Воскресенье, середина июня. Альберто сидит на траве и смотрит на кадетов, которые прогуливаются по плацу в окружении родственников. В нескольких метрах от него сидит мальчишка, тоже третьекурсник, из другого взвода. С озабоченным видом он читает и перечитывает письмо. «Дневальный?» – спрашивает Альберто. «Ага», – говорит мальчишка и показывает фиолетовую повязку с вышитой буквой «Д». «Это хуже, чем штрафной», – говорит Альберто. «Точно», – соглашается дневальный. «А потом мы пошли к нему в шестой взвод, прилегли, выкурили по «Инке», и он сказал: я из Ики, папаша отправил меня в военное училище, потому что я влюбился в девушку из плохой семьи, и показал мне фотографию и сказал, как только закончу, женюсь на ней, и в тот же день она перестала краситься и надевать украшения и встречаться с подругами, и играть в канасту, и каждую субботу мне казалось, что она еще сильнее постарела».
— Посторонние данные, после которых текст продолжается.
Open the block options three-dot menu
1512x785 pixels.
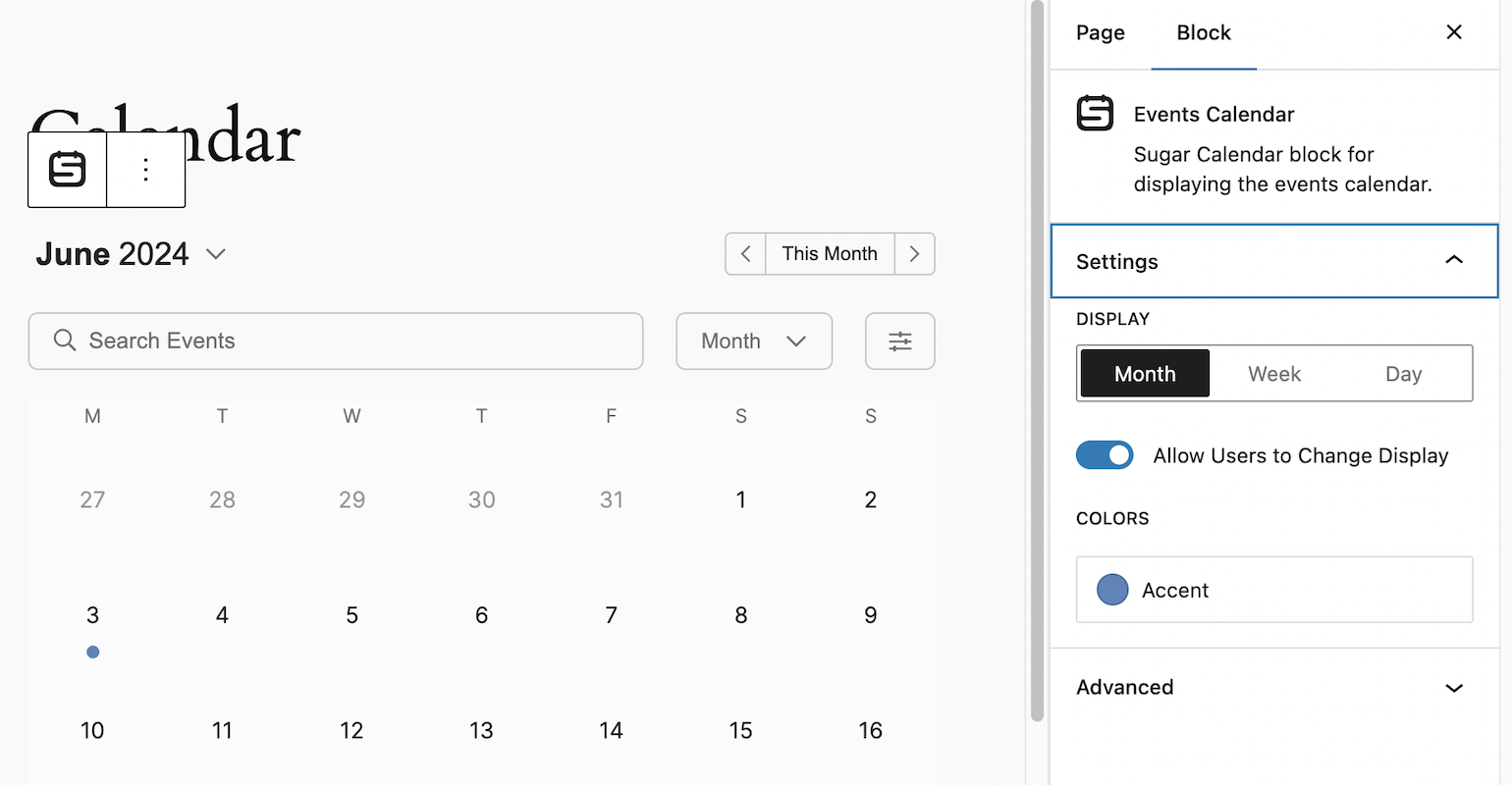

– Ты что, ее разлюбил? – удивляется Альберто. – Чего у тебя такое лицо становится, когда ты про нее говоришь?

Дневальный отвечает тихо и как бы самому себе:

– У меня просто не получается ей написать.

– Почему?

– Как почему? Не получается, и все. Она очень умная. Такие письма хорошие мне шлет.
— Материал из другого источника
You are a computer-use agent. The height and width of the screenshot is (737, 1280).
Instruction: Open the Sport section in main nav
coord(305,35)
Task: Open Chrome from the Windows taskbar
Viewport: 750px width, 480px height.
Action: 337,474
– Написать письмо проще простого, – говорит Альберто. – Ничего проще не бывает.

– Нет. Иногда знаешь, что хочешь сказать, а написать про это не можешь.
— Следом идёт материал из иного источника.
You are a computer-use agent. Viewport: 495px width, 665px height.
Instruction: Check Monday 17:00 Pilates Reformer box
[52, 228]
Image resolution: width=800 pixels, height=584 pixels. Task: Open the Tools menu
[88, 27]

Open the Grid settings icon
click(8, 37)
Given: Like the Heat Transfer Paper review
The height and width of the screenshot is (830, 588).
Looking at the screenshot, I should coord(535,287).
– Да ну. Я за час десять любовных писем могу накатать.

– Правда? – с интересом спрашивает дневальный, пристально вглядываясь в лицо Альберто.

«И я написал, а потом еще одно, и она мне отвечала, а дневальный мне покупал сигареты и колу в «Перлите», и однажды он привел мне одного самбо из восьмого взвода и говорит, можешь написать телочке, которая у него в Икитосе осталась? А я ей сказал, хочешь, я схожу поговорю с ним, а она ответила, ничего не поделаешь, остается только молиться, и начала ходить к мессе и на молебны и поучать меня, Альберто, будь благочестив, люби Господа, не то, когда вырастешь, впадешь в соблазн и загубишь свою душу, как твой отец, и я сказал, ладно, но за деньги».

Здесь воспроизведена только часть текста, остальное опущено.